++++ Supplied records

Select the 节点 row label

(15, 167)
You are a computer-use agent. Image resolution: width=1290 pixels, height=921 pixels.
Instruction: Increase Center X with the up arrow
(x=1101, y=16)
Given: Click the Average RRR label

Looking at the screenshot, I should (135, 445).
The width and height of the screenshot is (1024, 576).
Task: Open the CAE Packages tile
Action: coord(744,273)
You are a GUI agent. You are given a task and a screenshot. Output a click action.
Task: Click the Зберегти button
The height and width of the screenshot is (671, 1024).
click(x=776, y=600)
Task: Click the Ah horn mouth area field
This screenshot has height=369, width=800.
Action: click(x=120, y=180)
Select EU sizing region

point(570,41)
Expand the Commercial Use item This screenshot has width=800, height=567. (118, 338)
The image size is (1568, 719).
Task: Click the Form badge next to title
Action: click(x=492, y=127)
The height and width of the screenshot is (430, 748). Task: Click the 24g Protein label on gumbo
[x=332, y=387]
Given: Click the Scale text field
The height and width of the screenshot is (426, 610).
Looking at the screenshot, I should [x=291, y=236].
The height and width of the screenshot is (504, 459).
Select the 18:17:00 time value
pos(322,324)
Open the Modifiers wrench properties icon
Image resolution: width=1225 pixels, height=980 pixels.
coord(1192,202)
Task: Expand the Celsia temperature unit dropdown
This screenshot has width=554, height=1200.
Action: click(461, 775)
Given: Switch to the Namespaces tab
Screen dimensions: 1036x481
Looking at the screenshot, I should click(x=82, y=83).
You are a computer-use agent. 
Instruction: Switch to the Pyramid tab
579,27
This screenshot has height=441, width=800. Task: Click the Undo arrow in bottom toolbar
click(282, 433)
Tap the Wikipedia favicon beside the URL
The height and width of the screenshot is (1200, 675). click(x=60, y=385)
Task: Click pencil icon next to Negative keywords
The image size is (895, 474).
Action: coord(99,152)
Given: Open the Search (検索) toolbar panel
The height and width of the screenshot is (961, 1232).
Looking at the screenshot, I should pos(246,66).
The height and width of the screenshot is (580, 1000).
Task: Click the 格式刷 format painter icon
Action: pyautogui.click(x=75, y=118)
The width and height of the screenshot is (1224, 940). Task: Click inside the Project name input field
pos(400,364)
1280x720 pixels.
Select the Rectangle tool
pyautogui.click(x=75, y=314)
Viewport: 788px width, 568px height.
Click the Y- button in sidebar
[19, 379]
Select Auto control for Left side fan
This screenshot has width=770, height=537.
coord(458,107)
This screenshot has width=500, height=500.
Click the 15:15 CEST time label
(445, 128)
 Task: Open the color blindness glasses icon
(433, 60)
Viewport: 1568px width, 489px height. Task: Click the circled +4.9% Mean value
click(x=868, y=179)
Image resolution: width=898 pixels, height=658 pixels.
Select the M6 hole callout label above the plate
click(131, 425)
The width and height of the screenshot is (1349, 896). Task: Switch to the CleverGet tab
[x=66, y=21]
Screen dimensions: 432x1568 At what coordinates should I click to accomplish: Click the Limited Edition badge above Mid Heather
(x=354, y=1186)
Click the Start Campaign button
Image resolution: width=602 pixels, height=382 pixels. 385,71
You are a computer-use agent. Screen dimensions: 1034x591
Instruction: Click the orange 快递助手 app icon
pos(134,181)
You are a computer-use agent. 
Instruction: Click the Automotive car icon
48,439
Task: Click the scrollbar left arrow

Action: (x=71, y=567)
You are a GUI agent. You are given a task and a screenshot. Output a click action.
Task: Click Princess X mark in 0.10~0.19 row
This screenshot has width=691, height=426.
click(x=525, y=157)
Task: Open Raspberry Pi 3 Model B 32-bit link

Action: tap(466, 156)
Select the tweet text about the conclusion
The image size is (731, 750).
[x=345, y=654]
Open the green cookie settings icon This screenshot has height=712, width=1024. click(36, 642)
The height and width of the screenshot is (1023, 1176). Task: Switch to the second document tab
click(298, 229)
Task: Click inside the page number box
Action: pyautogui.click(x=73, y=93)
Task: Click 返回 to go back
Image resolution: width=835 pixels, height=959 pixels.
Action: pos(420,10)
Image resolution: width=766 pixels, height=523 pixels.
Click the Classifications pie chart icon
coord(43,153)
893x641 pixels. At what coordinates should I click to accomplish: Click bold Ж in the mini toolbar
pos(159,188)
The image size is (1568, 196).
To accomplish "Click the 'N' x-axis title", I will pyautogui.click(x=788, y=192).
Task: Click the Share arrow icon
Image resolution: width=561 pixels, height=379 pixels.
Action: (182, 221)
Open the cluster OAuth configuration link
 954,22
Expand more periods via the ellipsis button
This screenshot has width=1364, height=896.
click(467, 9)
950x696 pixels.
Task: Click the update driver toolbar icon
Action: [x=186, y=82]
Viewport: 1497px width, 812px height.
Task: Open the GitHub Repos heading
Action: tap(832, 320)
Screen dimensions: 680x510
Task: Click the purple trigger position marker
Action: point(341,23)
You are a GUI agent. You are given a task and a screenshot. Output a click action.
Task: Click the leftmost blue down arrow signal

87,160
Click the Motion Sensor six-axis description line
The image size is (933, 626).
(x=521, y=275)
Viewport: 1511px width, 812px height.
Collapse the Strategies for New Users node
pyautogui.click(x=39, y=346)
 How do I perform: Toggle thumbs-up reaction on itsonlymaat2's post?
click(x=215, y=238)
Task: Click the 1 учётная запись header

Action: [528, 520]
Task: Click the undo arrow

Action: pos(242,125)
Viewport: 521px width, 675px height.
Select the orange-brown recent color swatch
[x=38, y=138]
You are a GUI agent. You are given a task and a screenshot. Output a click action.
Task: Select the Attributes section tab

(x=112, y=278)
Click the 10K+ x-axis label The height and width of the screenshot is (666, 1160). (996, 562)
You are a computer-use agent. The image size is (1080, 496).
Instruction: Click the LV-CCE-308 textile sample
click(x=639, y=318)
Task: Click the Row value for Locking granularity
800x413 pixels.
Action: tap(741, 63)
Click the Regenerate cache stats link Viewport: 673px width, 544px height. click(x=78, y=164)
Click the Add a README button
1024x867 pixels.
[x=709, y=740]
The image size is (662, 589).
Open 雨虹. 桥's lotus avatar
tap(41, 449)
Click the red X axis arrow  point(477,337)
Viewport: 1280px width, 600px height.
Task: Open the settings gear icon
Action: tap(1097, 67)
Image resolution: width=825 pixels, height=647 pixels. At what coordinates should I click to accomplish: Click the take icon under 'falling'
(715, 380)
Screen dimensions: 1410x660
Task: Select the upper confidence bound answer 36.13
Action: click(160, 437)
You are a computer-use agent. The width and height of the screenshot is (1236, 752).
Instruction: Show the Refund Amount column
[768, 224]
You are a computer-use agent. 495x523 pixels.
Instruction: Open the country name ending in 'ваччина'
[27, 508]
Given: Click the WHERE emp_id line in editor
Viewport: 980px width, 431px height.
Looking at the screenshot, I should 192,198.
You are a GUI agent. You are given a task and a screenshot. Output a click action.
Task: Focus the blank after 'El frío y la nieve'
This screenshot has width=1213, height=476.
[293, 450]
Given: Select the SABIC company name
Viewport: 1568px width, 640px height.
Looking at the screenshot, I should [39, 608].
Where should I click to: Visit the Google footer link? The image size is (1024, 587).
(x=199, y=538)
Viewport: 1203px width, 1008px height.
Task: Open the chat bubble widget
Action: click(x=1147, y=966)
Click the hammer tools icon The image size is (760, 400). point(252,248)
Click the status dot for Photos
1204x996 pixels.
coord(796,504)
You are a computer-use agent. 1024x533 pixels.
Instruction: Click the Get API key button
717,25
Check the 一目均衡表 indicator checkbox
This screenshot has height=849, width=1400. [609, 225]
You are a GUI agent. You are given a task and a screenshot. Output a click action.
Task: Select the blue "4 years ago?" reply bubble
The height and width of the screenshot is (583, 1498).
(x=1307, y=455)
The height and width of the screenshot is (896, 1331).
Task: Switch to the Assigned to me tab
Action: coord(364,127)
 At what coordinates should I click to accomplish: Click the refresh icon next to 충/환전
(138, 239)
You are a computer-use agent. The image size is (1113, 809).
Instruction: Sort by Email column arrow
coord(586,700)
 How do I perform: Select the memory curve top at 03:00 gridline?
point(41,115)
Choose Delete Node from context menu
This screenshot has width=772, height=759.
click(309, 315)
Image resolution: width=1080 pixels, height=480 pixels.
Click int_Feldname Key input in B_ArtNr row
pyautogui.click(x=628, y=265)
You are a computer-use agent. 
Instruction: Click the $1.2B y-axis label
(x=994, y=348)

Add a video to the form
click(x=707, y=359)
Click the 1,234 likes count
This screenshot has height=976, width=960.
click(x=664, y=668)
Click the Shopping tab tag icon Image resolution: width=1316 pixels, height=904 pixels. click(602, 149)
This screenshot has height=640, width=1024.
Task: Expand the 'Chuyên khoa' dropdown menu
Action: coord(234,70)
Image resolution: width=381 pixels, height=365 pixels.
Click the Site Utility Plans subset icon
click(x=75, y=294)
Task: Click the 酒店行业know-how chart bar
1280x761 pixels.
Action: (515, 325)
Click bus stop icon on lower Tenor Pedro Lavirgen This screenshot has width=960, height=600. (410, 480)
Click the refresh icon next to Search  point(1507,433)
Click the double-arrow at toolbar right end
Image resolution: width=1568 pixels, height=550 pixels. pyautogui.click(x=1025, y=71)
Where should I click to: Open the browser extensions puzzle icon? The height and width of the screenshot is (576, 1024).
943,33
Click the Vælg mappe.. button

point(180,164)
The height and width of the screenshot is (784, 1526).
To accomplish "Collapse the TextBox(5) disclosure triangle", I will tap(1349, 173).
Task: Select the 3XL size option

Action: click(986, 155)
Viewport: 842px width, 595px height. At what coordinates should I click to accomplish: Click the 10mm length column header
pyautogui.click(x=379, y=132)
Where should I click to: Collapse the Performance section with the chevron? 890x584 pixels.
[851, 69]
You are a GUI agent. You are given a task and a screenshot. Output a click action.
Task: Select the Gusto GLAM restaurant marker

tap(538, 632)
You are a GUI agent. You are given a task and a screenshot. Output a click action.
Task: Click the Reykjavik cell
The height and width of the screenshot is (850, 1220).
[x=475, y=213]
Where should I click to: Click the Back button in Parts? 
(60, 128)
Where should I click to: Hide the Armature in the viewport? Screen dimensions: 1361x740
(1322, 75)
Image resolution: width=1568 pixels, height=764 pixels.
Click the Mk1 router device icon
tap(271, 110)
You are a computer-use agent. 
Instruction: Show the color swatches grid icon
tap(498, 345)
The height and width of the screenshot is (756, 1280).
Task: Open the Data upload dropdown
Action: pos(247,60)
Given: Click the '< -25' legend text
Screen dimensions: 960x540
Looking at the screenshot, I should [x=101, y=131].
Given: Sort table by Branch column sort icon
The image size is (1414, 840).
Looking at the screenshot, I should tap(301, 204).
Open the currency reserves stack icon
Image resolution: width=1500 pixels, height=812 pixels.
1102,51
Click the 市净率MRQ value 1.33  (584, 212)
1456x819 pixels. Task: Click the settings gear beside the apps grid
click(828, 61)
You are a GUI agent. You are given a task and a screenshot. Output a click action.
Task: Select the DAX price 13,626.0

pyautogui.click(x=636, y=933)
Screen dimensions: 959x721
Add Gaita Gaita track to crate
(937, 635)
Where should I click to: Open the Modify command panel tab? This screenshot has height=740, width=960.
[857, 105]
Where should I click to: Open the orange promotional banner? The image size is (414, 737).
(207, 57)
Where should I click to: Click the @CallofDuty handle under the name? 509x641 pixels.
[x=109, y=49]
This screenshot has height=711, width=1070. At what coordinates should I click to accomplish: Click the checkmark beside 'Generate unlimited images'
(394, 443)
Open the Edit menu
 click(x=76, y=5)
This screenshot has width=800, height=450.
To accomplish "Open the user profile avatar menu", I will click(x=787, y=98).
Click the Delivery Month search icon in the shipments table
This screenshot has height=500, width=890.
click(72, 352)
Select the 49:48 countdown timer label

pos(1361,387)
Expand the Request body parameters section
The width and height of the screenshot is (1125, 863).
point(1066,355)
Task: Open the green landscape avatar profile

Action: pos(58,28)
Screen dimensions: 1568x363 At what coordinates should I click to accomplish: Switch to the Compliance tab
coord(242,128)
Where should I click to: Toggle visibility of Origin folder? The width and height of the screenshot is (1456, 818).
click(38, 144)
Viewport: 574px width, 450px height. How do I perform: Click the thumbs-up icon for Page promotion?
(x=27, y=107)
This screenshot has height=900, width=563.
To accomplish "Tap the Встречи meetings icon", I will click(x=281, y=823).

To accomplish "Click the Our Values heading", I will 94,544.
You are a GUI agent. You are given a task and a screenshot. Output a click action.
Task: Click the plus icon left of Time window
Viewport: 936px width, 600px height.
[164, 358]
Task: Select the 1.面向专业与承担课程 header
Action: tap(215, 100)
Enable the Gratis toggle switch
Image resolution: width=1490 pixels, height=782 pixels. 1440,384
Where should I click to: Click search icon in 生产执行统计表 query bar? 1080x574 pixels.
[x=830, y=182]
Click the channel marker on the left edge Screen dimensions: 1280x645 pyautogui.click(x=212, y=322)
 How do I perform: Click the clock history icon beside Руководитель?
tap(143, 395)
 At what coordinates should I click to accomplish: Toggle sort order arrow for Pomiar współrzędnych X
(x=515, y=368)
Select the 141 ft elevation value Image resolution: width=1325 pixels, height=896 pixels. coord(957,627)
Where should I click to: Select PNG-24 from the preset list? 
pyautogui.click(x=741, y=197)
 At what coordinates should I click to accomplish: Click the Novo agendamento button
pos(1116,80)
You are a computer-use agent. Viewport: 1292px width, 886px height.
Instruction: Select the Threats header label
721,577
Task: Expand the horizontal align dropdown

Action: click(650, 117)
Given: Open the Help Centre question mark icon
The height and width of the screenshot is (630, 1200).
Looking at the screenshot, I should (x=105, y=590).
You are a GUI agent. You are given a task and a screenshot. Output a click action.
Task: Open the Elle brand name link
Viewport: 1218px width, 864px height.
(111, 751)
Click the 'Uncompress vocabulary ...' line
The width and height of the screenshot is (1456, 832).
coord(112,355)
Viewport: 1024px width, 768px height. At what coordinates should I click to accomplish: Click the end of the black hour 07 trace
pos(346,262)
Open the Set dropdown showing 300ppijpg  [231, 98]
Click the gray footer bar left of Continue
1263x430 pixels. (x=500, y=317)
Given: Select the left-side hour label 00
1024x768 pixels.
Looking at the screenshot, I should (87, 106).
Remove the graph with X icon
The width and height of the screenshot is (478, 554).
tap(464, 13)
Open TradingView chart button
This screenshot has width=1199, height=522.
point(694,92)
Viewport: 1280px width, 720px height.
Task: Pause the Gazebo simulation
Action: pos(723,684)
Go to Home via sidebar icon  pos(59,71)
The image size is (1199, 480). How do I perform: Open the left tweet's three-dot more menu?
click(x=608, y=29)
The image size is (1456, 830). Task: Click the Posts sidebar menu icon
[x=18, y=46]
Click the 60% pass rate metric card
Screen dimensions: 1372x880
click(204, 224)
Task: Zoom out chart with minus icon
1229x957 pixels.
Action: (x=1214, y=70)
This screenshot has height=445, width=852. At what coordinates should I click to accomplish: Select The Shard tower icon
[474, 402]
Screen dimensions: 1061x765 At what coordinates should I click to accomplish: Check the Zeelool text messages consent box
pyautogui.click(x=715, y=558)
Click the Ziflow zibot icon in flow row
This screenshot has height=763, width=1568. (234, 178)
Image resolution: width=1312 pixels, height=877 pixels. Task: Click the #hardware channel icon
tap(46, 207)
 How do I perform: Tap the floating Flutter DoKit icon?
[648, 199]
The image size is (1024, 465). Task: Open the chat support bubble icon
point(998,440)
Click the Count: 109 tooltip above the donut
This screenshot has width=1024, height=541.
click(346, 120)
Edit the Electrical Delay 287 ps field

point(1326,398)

++++++++

- Goal of the exercise
Using the records above, write out exactly the lines between the one holding "Click the Y- button in sidebar" and the one holding "Open the green cookie", inclusive; leave everything else out.

- Response area
Click the Y- button in sidebar
[19, 379]
Select Auto control for Left side fan
This screenshot has width=770, height=537.
coord(458,107)
This screenshot has width=500, height=500.
Click the 15:15 CEST time label
(445, 128)
 Task: Open the color blindness glasses icon
(433, 60)
Viewport: 1568px width, 489px height. Task: Click the circled +4.9% Mean value
click(x=868, y=179)
Image resolution: width=898 pixels, height=658 pixels.
Select the M6 hole callout label above the plate
click(131, 425)
The width and height of the screenshot is (1349, 896). Task: Switch to the CleverGet tab
[x=66, y=21]
Screen dimensions: 432x1568 At what coordinates should I click to accomplish: Click the Limited Edition badge above Mid Heather
(x=354, y=1186)
Click the Start Campaign button
Image resolution: width=602 pixels, height=382 pixels. 385,71
You are a computer-use agent. Screen dimensions: 1034x591
Instruction: Click the orange 快递助手 app icon
pos(134,181)
You are a computer-use agent. 
Instruction: Click the Automotive car icon
48,439
Task: Click the scrollbar left arrow

Action: (x=71, y=567)
You are a GUI agent. You are given a task and a screenshot. Output a click action.
Task: Click Princess X mark in 0.10~0.19 row
This screenshot has width=691, height=426.
click(x=525, y=157)
Task: Open Raspberry Pi 3 Model B 32-bit link

Action: tap(466, 156)
Select the tweet text about the conclusion
The image size is (731, 750).
[x=345, y=654]
Open the green cookie settings icon This screenshot has height=712, width=1024. click(36, 642)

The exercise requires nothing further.